Another senior U.S. commander who was at the Kabul airport that day said that "the threat reporting was ‘off the charts.'"
It was the Taliban’s job to provide security around the perimeter of the airport. But McKenzie said he does not regret cutting the deal.
"I feel had we not done so, our casualties would have been significantly higher," he said.
Asked if he had intelligence the suicide bomber and members of ISIS-K were gathering at a hotel by the airport, McKenzie said there were a variety of targets that U.S. military leaders told the Taliban to take a look at.
"Some they did, some they didn't. We have nothing specific about a hotel that we asked them to take a look at," McKenzie said.
He also does not believe the Taliban let the ISIS-K suicide bomber through intentionally.

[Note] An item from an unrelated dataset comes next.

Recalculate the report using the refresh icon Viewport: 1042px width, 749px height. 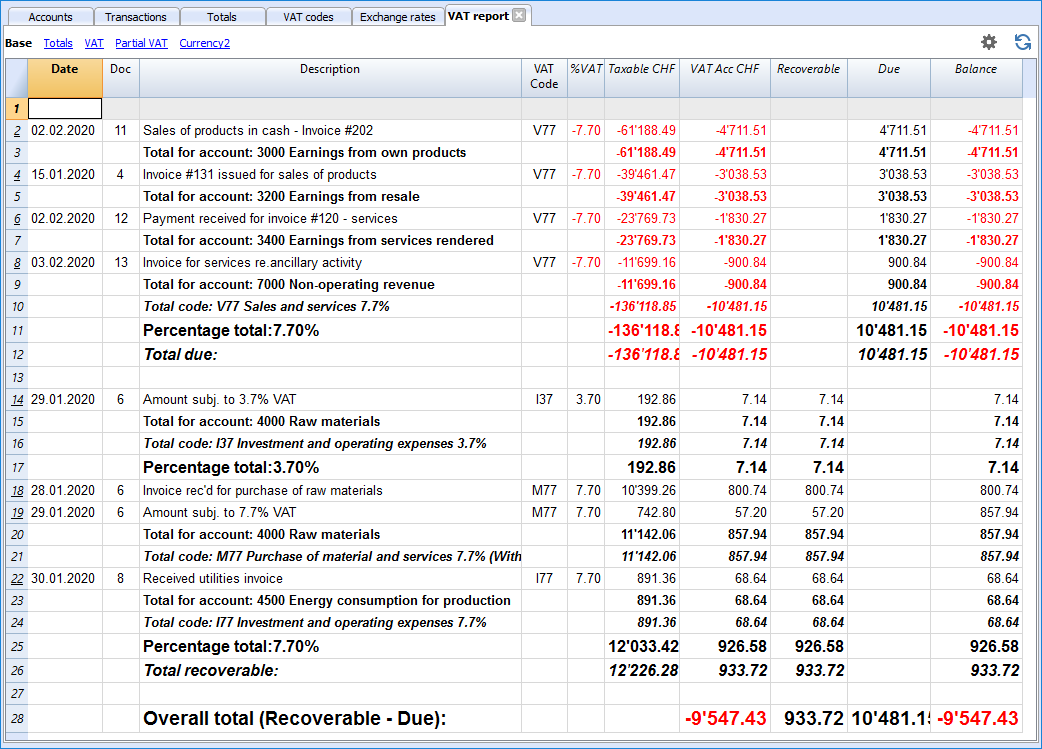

"I further believe that other attacks were prevented by the fact that we had the Taliban operating outside the wire. And there was a downside to the Taliban being out there, too, in that people that we wanted to get through had trouble getting through. And that's just the difficult equation you got to solve when you're trying to balance force protection against the desire to get people out of Afghanistan, McKenzie said.
McKenzie said Abbey Gate was open because it was one of the only locations the U.S. could bring people in directly. The U.K. had asked the U.S. to keep it open, so they did.
"Abbey Gate gave us the opportunity to bring people in, and we were trying to bring some final U.K. personnel," McKenzie said. The U.K. personnel had been staying in a hotel just outside the airport wires."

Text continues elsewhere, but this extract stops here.